*** Information supplied

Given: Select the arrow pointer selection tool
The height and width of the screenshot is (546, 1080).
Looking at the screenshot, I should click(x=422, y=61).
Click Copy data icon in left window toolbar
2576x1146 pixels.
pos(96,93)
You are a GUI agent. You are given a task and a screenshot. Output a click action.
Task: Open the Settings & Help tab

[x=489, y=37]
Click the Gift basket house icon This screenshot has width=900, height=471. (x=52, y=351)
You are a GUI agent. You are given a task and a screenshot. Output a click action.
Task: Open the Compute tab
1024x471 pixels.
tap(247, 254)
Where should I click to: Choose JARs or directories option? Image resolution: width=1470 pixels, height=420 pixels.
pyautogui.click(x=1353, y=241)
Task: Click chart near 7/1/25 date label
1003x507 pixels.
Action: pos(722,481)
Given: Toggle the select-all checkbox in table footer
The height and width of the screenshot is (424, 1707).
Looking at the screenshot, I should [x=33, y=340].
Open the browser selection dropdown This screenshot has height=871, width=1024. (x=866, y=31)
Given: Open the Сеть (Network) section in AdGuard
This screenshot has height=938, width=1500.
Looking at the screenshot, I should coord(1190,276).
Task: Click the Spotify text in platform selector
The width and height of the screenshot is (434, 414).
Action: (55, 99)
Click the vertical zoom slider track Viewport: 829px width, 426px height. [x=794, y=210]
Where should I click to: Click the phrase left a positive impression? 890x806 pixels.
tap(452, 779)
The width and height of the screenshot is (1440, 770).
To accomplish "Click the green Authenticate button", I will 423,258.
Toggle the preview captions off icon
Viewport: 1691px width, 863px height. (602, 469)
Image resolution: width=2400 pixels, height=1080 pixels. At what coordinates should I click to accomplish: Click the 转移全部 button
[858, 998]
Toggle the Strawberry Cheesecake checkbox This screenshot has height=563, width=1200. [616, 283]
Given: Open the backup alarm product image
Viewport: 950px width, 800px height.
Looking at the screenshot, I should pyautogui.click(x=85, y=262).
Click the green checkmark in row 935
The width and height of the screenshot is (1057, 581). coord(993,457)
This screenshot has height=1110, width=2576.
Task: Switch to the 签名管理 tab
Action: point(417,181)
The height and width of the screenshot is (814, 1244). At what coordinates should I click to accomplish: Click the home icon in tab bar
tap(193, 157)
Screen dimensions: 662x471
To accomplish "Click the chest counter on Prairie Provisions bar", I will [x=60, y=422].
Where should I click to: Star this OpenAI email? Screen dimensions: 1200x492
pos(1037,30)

******

* **Exercise requirements**: Gather every line above that contains the word "left", and copy each one in full.

* **Exercise result**:
Click Copy data icon in left window toolbar
Where should I click to: Click the phrase left a positive impression? 890x806 pixels.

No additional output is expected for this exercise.